Security keys like OnlyKey encrypt the entire external storage, forcing you to use a PIN for things like FIDO2 operations. This prevents users from needing to just rely on the secure element. If Nitrokey does not already do this, could this be considered?
It seems that there will be a future Nitrokey using the open source Tropic chip. When could this be expected? Also, devices like the Trezor Safe 7 have multiple Secure Enclaves to increase security even more, could Nitrokey consider doing this too?
This is already being worked on, but I can’t share an ETA yet.
Following applies to the Nitrokey 3. The data on the external storage is encrypted. The secure element is used if the app is configured to use it. A list of the apps that support the secure element can be found in the documentation.
This is in a very early stage and only exists as a proof of concept. At this point I can’t confirm this as a planned product.

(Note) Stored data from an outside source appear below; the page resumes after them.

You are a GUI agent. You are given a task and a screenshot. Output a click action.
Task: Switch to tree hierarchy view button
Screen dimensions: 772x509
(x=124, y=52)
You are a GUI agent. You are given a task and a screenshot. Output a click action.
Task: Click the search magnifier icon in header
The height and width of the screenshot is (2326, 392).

I don’t really see the need for it at this point, but we will of course reevaluate this in the future.
I think the major advantages would be in the RNG to really ensure good entropy even if a flaw would be detected in one, having a redundancy if there would be an issue with the security or availability of the particular Secure Element. Maybe even chaining the encryption for sort of defense in depth. If one would be broken, the other stands guard. Would be a selling point for governments that maybe would want to have more control about the supply chain? Maybe even deactivating a chip altogether and switching to a chip from another geographic origin?

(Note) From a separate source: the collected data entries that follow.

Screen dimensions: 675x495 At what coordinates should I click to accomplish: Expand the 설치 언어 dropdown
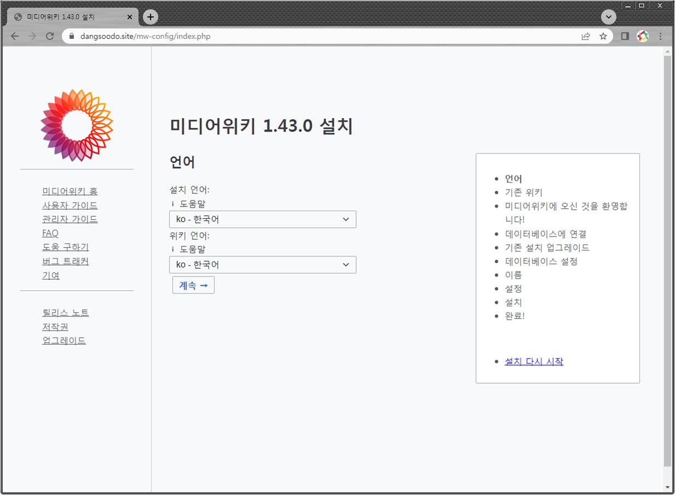[x=263, y=220]
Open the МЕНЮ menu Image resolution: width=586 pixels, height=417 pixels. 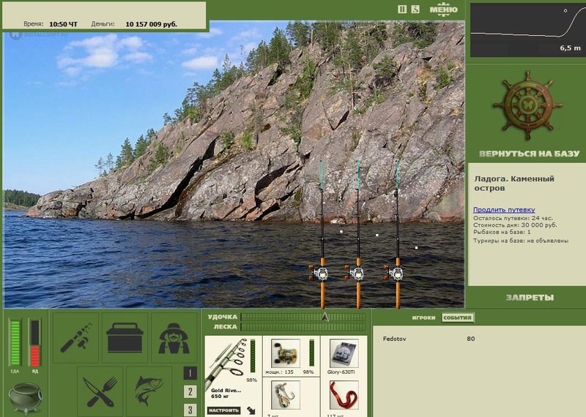[444, 10]
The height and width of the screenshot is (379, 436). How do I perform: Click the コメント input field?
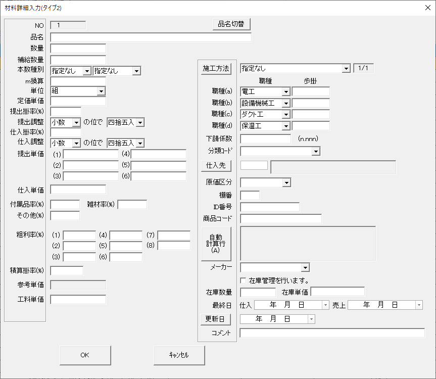click(x=332, y=333)
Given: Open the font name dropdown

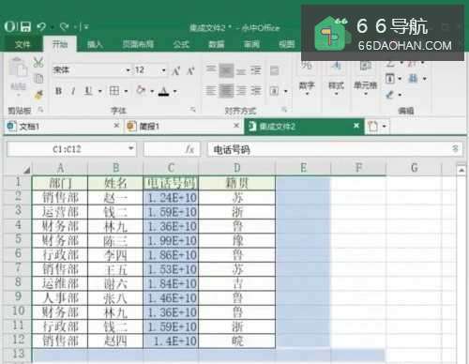Looking at the screenshot, I should point(128,70).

Hm, what would be a scenario where it helps to switch RNG? Whatever a Nitrokey is used for, a discovered RNG flaw affects all generated secrets with it, i.e. everything must be rotated asap. Sure, having an drop-in key with another (unaffected) secure element would be necessary, but is there benefit to have it on the same device - considering its an ultra-portable usb-token?
Being able to disable a flawed RNG and rely on software (/firmware) RNG may be an option for some users (who don’t need a certified source) in the medium term, similar to what AMD recommends to mitigate CVE-2025-62626.
The more, the better only holds with high quality sources for starters (also consider how one singular source could be certified, if it enables mixing entropy).
The important point is you cannot determine entropy quality used during keygen while the flaw for one source was existing. Hence, you do need to regenerate and rotate each and every secret; anything else is roulette.